[start of RECORDS FOR PROCESSING]
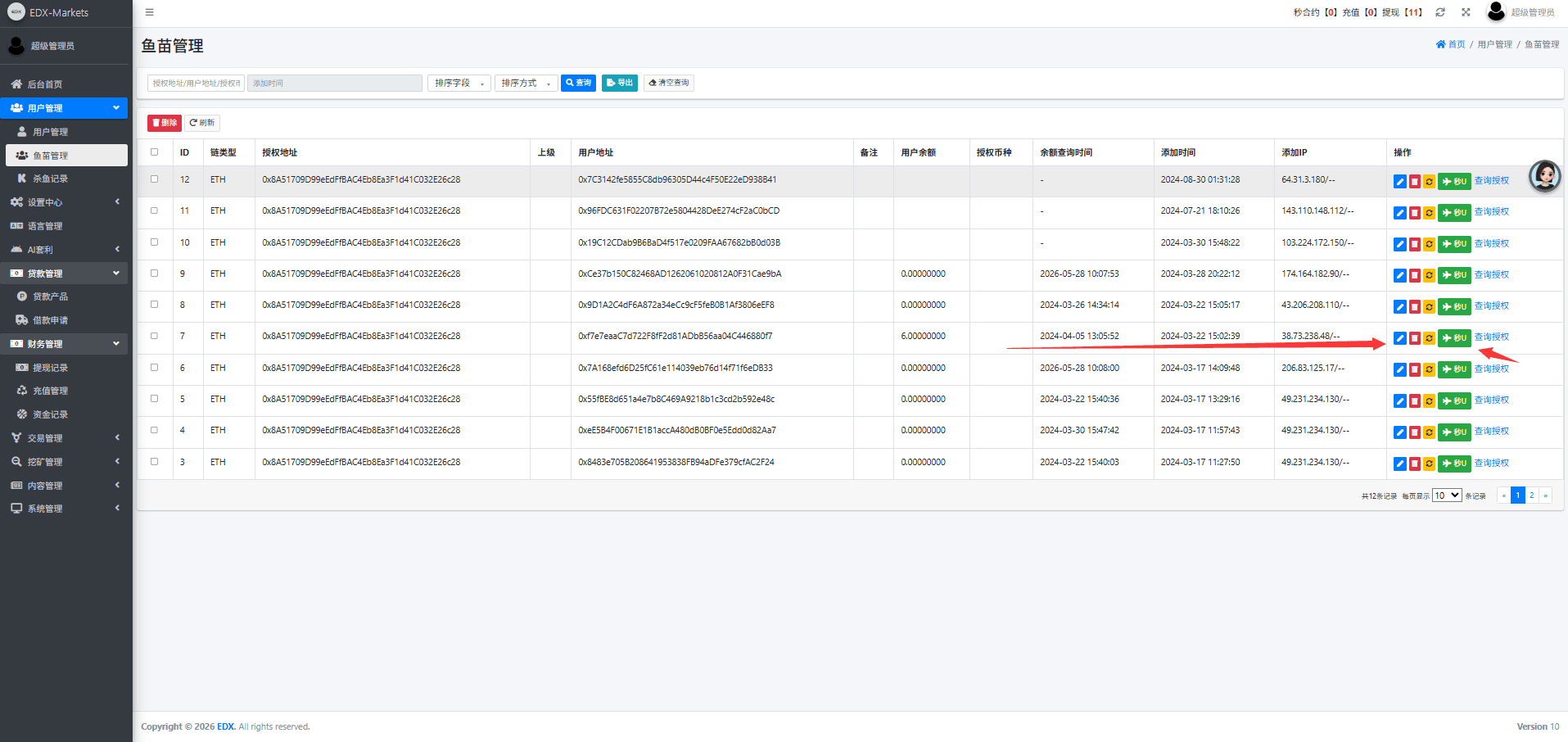Click the green 秒U button for ID 5
The height and width of the screenshot is (742, 1568).
point(1454,401)
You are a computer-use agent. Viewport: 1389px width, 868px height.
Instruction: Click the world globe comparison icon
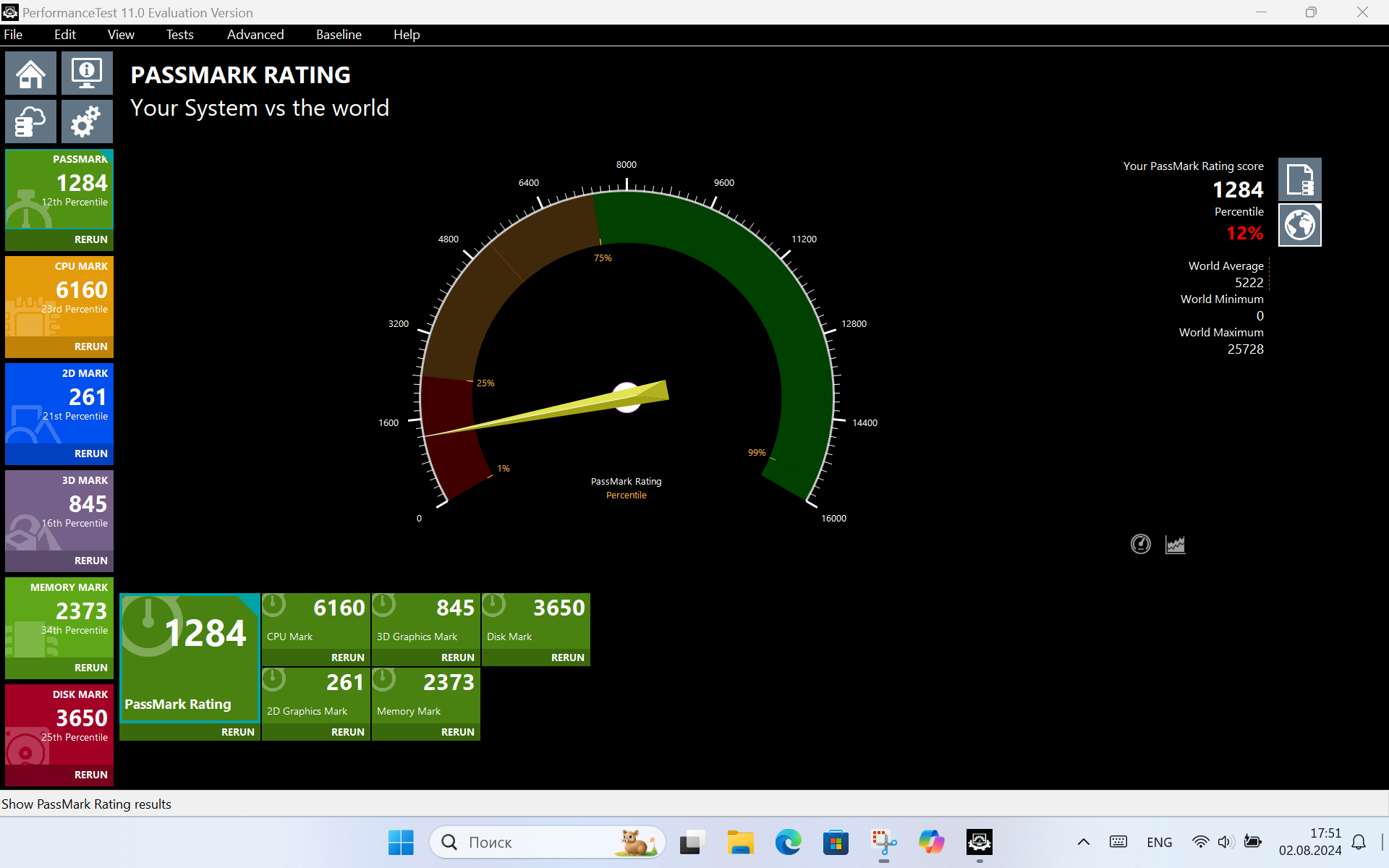(x=1299, y=225)
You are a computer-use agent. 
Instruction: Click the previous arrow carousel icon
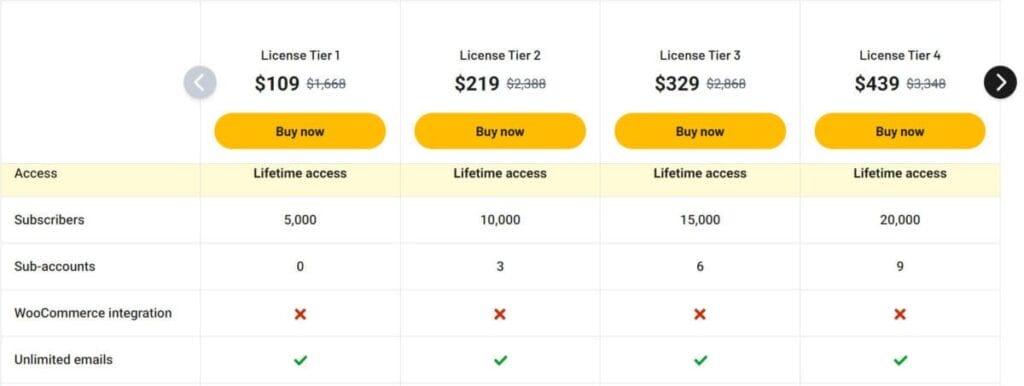[x=200, y=82]
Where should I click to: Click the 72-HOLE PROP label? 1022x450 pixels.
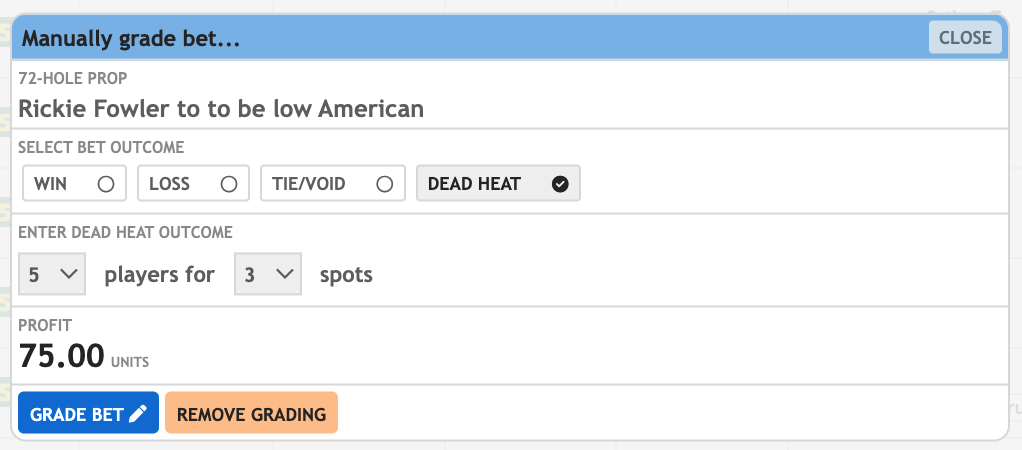pos(73,78)
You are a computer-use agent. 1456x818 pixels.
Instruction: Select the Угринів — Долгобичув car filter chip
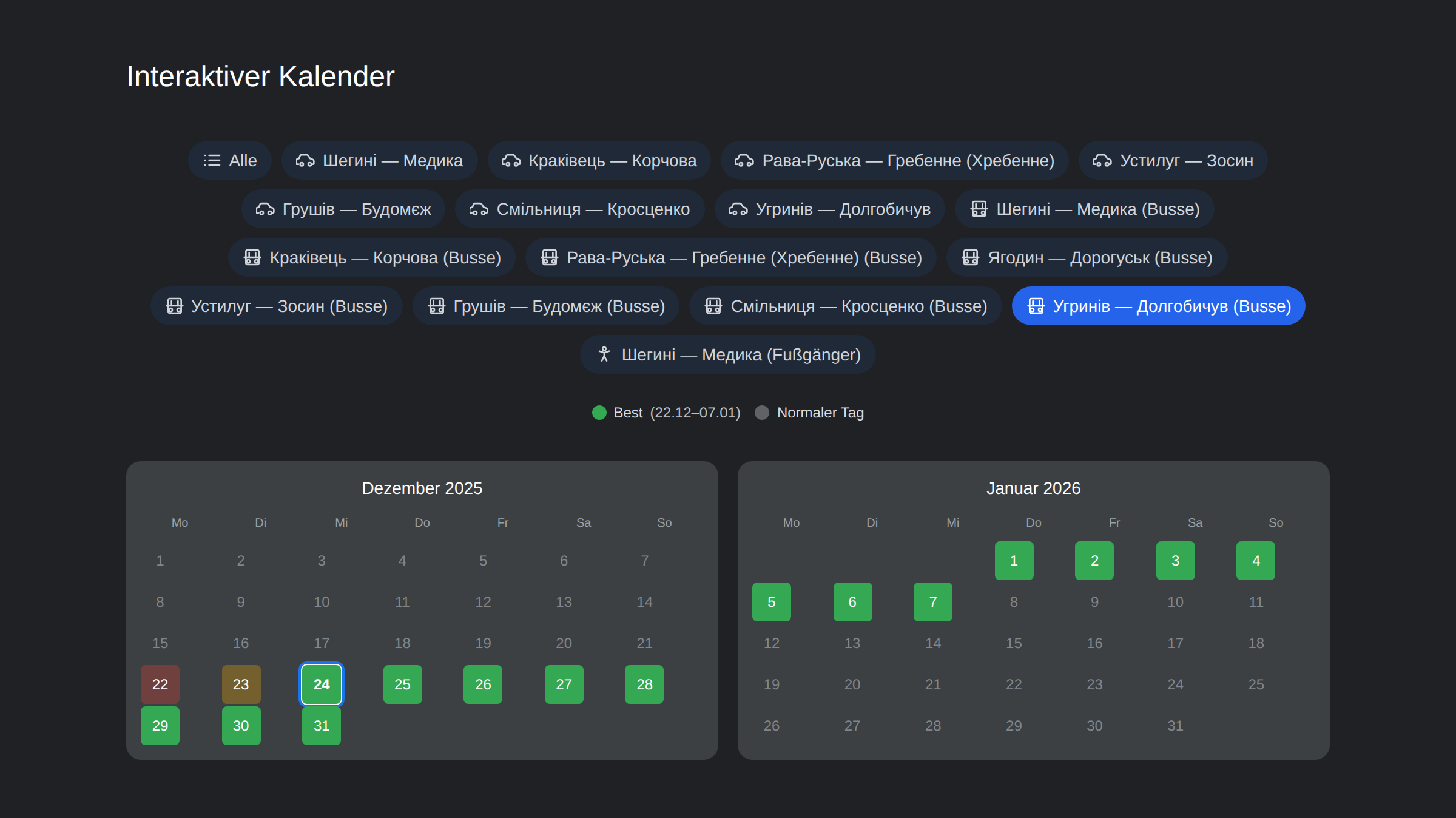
[end of RECORDS FOR PROCESSING]
§ **PROBLEM**: Retype the listing above, from the line containing "You are a computer-use agent. Viewport: 1389px" through the end of the listing, with the text of each line unchanged. Omit the pictures from your answer.

§ **SOLUTION TO THE EXERCISE**:
You are a computer-use agent. Viewport: 1389px width, 868px height.
Instruction: Click the world globe comparison icon
(x=1299, y=225)
You are a computer-use agent. 
Instruction: Click the previous arrow carousel icon
[x=200, y=82]
Where should I click to: Click the 72-HOLE PROP label? 1022x450 pixels.
pos(73,78)
You are a computer-use agent. 1456x818 pixels.
Instruction: Select the Угринів — Долгобичув car filter chip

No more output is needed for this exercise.